Copy the listing below letter for letter, passing over each picture.

§ Data shown:
★ ★ ★ ★ ★ ★ ★

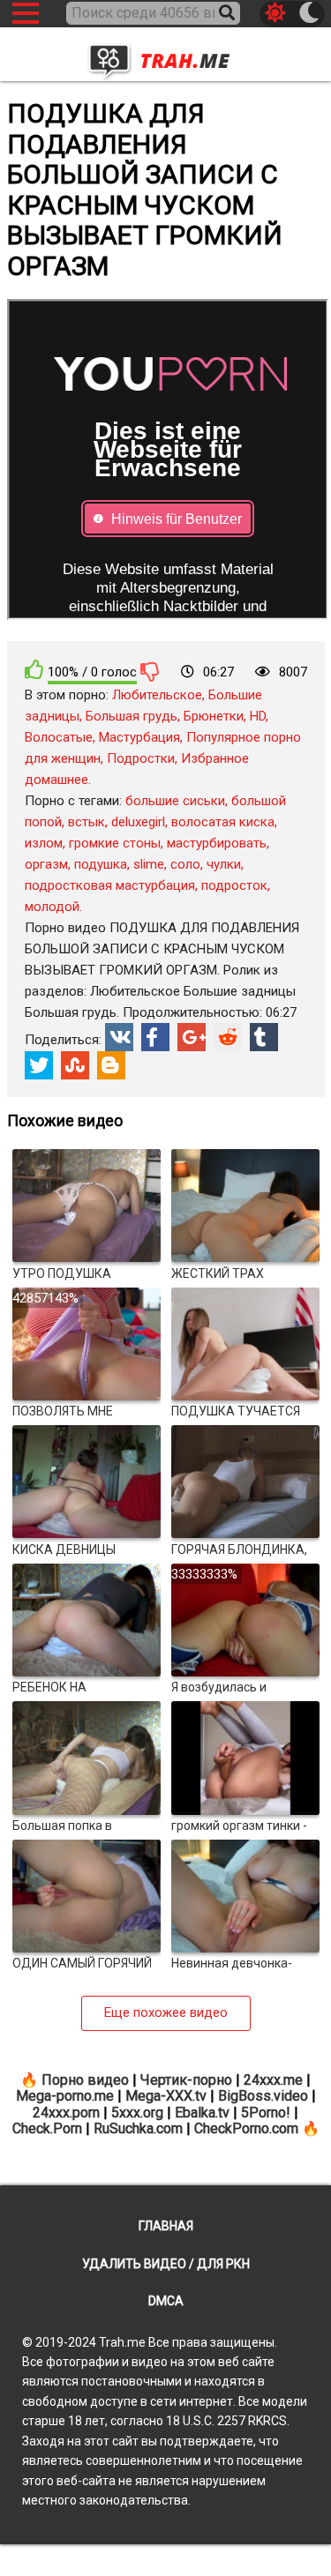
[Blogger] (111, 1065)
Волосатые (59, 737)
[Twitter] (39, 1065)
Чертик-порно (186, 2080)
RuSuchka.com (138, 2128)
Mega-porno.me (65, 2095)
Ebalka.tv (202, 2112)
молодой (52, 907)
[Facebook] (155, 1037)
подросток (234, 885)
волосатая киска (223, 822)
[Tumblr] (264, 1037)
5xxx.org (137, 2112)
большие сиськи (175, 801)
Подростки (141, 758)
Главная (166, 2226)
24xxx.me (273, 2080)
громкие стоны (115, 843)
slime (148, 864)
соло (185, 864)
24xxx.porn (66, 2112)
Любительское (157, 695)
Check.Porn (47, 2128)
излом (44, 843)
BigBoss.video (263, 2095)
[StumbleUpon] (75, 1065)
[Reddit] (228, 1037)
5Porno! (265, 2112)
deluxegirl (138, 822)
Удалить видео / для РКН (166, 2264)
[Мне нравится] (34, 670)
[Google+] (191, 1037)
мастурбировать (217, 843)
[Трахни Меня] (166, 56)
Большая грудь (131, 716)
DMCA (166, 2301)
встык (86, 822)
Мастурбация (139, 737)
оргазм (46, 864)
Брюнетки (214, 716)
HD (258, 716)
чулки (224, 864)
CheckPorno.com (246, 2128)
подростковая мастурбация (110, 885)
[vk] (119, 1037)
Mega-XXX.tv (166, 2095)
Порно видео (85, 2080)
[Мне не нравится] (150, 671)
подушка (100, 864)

★ ★ ★ ★ ★ ★ ★

§ Written response:
[Blogger] (111, 1065)
Волосатые (59, 737)
[Twitter] (39, 1065)
Чертик-порно (186, 2080)
RuSuchka.com (138, 2128)
Mega-porno.me (65, 2095)
Ebalka.tv (202, 2112)
молодой (52, 907)
[Facebook] (155, 1037)
подросток (234, 885)
волосатая киска (223, 822)
[Tumblr] (264, 1037)
5xxx.org (137, 2112)
большие сиськи (175, 801)
Подростки (141, 758)
Главная (166, 2226)
24xxx.me (273, 2080)
громкие стоны (115, 843)
slime (148, 864)
соло (185, 864)
24xxx.porn (66, 2112)
Любительское (157, 695)
Check.Porn (47, 2128)
излом (44, 843)
BigBoss.video (263, 2095)
[StumbleUpon] (75, 1065)
[Reddit] (228, 1037)
5Porno! (265, 2112)
deluxegirl (138, 822)
Удалить видео / для РКН (166, 2264)
[Мне нравится] (34, 670)
[Google+] (191, 1037)
мастурбировать (217, 843)
[Трахни Меня] (166, 56)
Большая грудь (131, 716)
DMCA (166, 2301)
встык (86, 822)
Мастурбация (139, 737)
оргазм (46, 864)
Брюнетки (214, 716)
HD (258, 716)
чулки (224, 864)
CheckPorno.com (246, 2128)
подростковая мастурбация (110, 885)
[vk] (119, 1037)
Mega-XXX.tv (166, 2095)
Порно видео (85, 2080)
[Мне не нравится] (150, 671)
подушка (100, 864)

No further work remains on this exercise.